血管内皮功能障碍与损伤在动脉粥样硬化（AS）的发生发展中具有重要作用。我们前期研究发现UFM1在AS模型小鼠主动脉壁中高表达，且UFM1具有抑制内皮细胞NF-κB入核、促进eNOS磷酸化、增强自噬和抑制细胞死亡的作用。同时，我们首次发现UFM1可以对PARP1进行翻译后修饰，但PARP1发生UFM1化修饰后下游生物学功能尚待明确。由此我们提出假设：血管内皮中PARP1的UFM1化修饰使PARP1活性下降，而后通过抑制炎症反应和增加NO合成改善血管内皮功能，通过促进自噬和减弱PARP1依赖性程序性细胞死亡改善血管内皮损伤，最终缓解AS病程。本研究拟在细胞和动物水平，通过分子生物学、细胞生物学和病理学等技术手段，揭示UFM1化修饰调控新的底物蛋白PARP1的酶活性，阐明PARP1的UFM1化修饰对AS病程中血管内皮功能障碍与损伤的影响，为寻找防治AS的靶点提供新的思路。

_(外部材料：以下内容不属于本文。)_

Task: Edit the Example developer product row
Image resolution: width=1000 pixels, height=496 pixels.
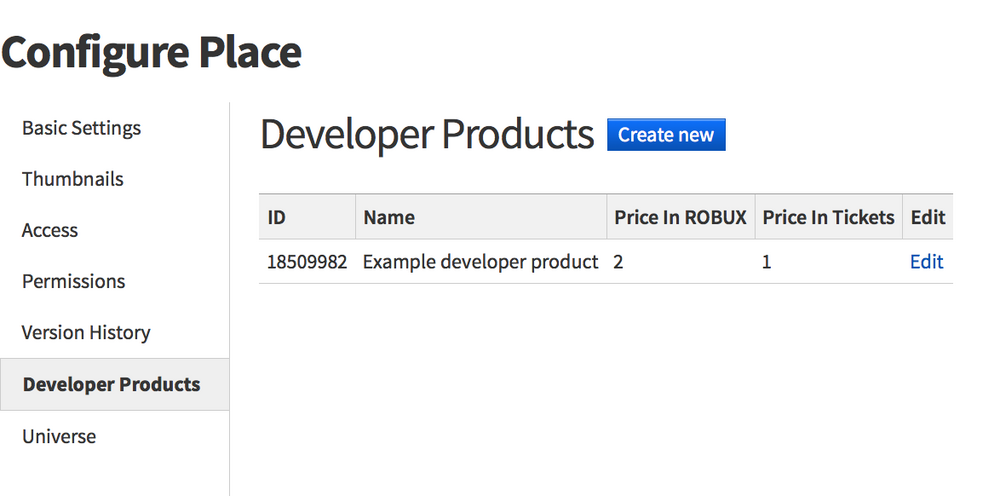Action: tap(926, 262)
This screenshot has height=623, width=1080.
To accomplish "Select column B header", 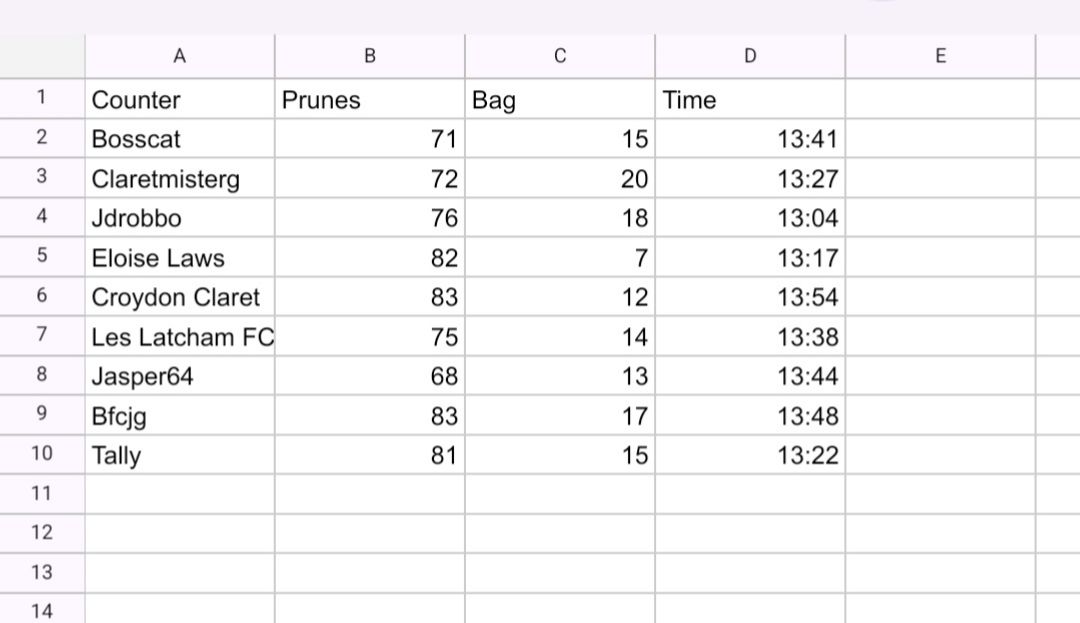I will tap(369, 57).
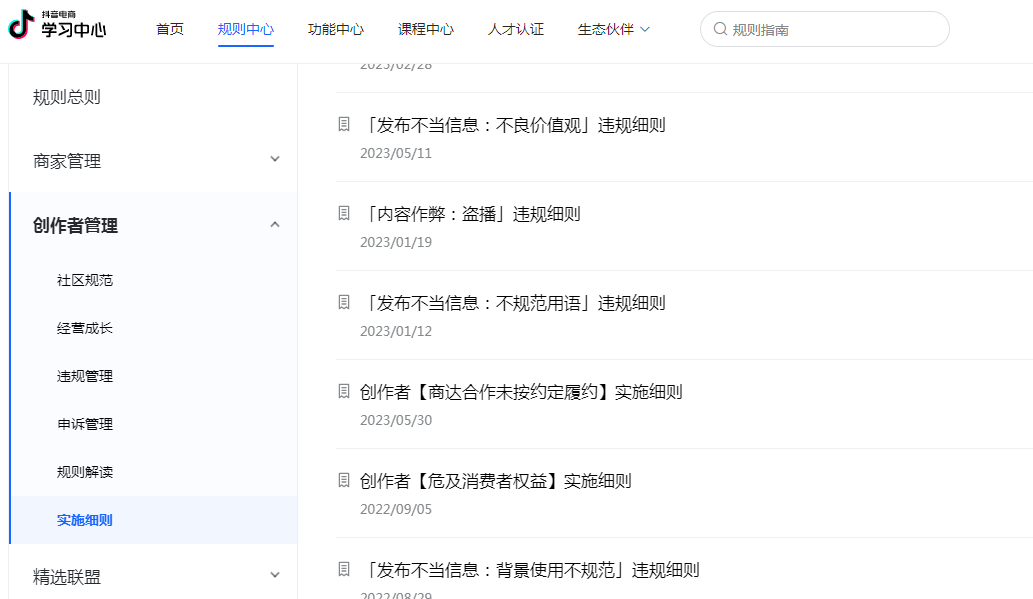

Vascular endothelial dysfunction and injury are essential contributors to the pathogenesis of atherosclerosis (AS). In our previous study, we have found that ubiquitin-fold modifier 1 (UFM1) was highly expressed in the aortic of atherosclerosis mice, and further found that UFM1 suppressed the nuclear translocation of nuclear factor-κB (NF-κB), promoted phosphorylation level of endothelial NO synthase (eNOS), enhanced autophagy and inhibited cell death in endothelial cells. Moreover, it was the first time that we observed the posttranslational modification of poly (ADP-ribose) polymerase (PARP1) by UFM1. Based on these findings, we hypothesize that, by modifying PARP1 and inhibiting its enzyme activity, UFM1 can affects endothelial function though regulating inflammatory response and NO synthesis and affects endothelial injury though regulating autophagy and PARP1 dependent programmed cell death, which ultimately retard the occurrence and development of AS. Collectively, in this study, we aim to reveal PARP1 is a new substrate protein of UFMylation, and to clarify the mechanism of PARP1 UFMylation on vascular endothelial dysfunction and injury at the cellular and animal level by means of molecular biology, cell biology and pathology, so as to provide a novel clue to the prevention and treatment of AS.